- Birth name: Rafał Kuczynski
- Born: 21 May 1982 (age 42) Rotmanka, Poland
- Origin: Kępsko, Poland
- Genres: Electronic; ambient;
- Occupation: Record producer
- Years active: 2000–present
- Labels: Requiem

= Human Error (musician) =

Rafał Kuczynski (born 21 May 1982, in Rotmanka, Poland), better known by his stage name Human Error, is a Polish electronic record producer. He mostly works in the ambient music genre and produces only with a computer. Human Error's first songs were made around 2000, and his first official album was released in 2002 by Requiem Records.

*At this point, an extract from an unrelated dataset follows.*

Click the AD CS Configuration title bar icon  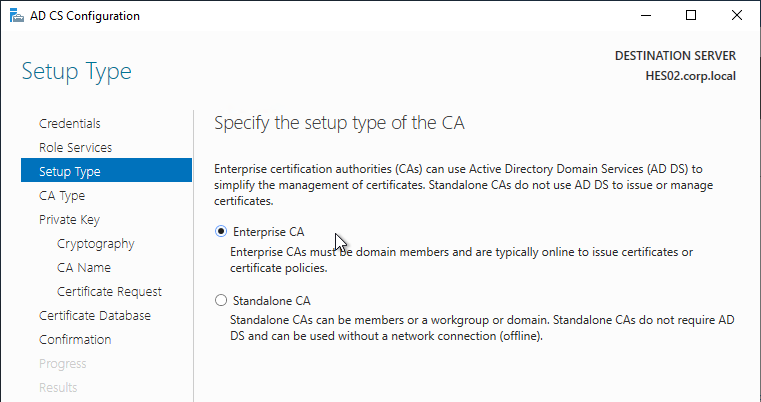click(x=17, y=16)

Kuczynski achieved another success in 2004 at the "Review of European Internet Art" in Gdańsk organized by the House of Polish-German Cooperation, where he was invited to present his work.
Since around 2005, he has been composing illustrative music for books and films. He provided sound, among others: the documentary "TamiTu" directed by Michał Dawidowicz and several short animations directed by Marek Gołda. He is also the author of the soundbook for the book "Eden Park" by the German writer Jaume Hanbei.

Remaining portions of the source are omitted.